Ao lado e abaixo da Linha do Equador

Como um canino roendo o osso, a ‘ex-presidente’, apreensiva, com medo de perder o que há muito já esta perdido, e de olho no ‘futuro presidente’ do canil, do osso por nada se afasta. Apesar de cada vez mais abandonada, não fosse seu osso bastante roído para consolá-la, não perde a pose. Atitude própria dos estelionatários ou de vários tipos de vigaristas, continua agindo como se fosse um cão de raça e pedigree, apesar de ver 30 dos 49 de uma ex-matilha buscarem ração no velho cão que se aproxima e os atrai.

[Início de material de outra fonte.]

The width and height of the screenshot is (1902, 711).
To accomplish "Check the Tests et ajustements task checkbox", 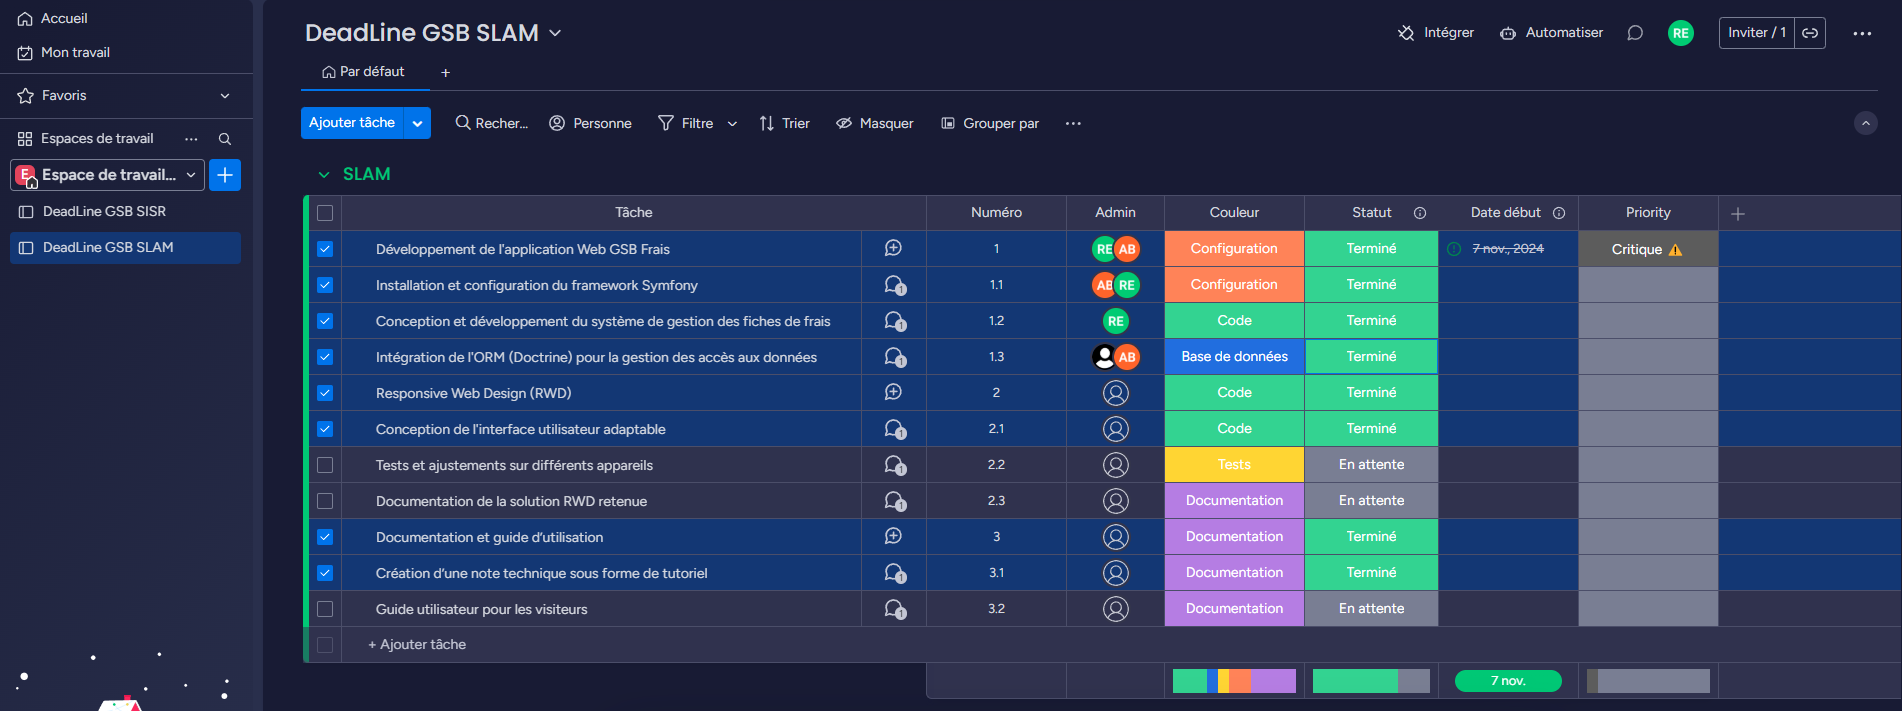I will click(x=325, y=465).
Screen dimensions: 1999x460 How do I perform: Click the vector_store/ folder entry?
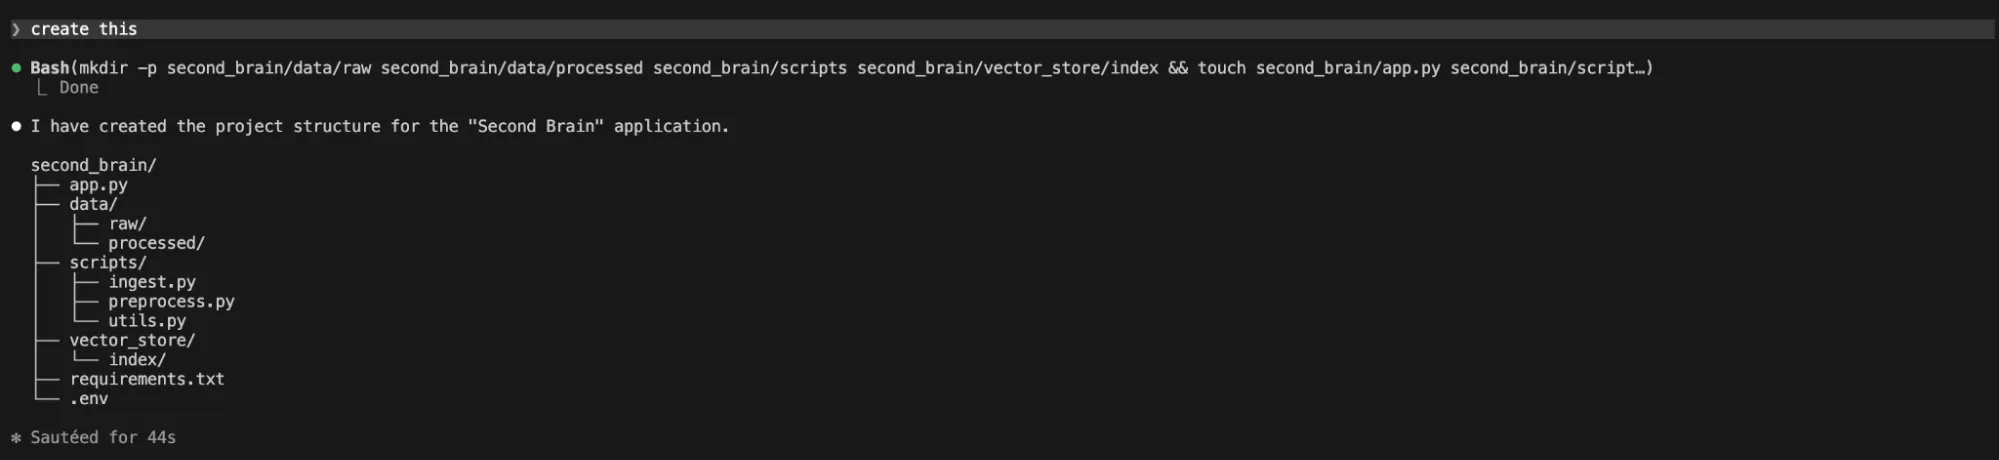tap(132, 340)
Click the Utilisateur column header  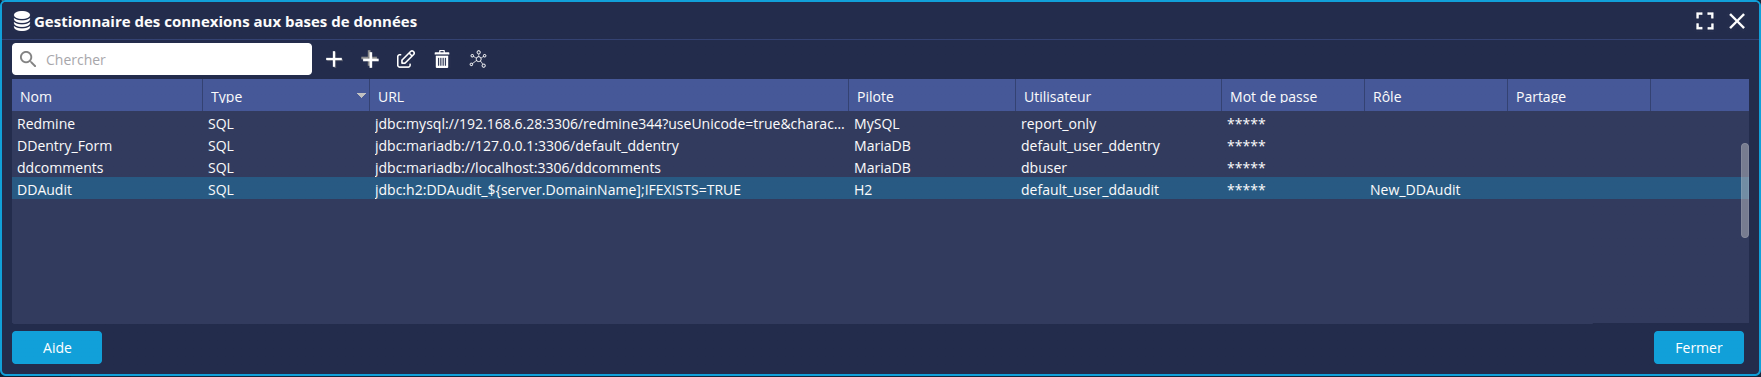[x=1118, y=97]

E tudo isso e muito mais tem acontecido em terras longínquas. Situada ao lado e abaixo da Linha do Equador onde em tempos idos não se imaginava pecados. Porém, como tudo muda, hoje sobrevivem aldeias sórdidas populadas por animais em formas humanas que, em tom ameaçador, preparam-se para a guerra após o Cacique Jararaca da Pele Vermelha vociferar que, na hora que quiser tudo pode incendiar.

Entretanto, a sorte [se é que assim se pode falar] desses habitantes que em República dos Bananas imagina um dia institucionalizar, é estarem sob a proteção da capa preta de um “moro” - apesar de perseguido não só pelas diversas facções das tribos Vermelhas, mas dos infiltrados nos ninhos dos Tucanos, alas dissidentes das aldeias lideradas pelo fantasma do Dr. Ulisses.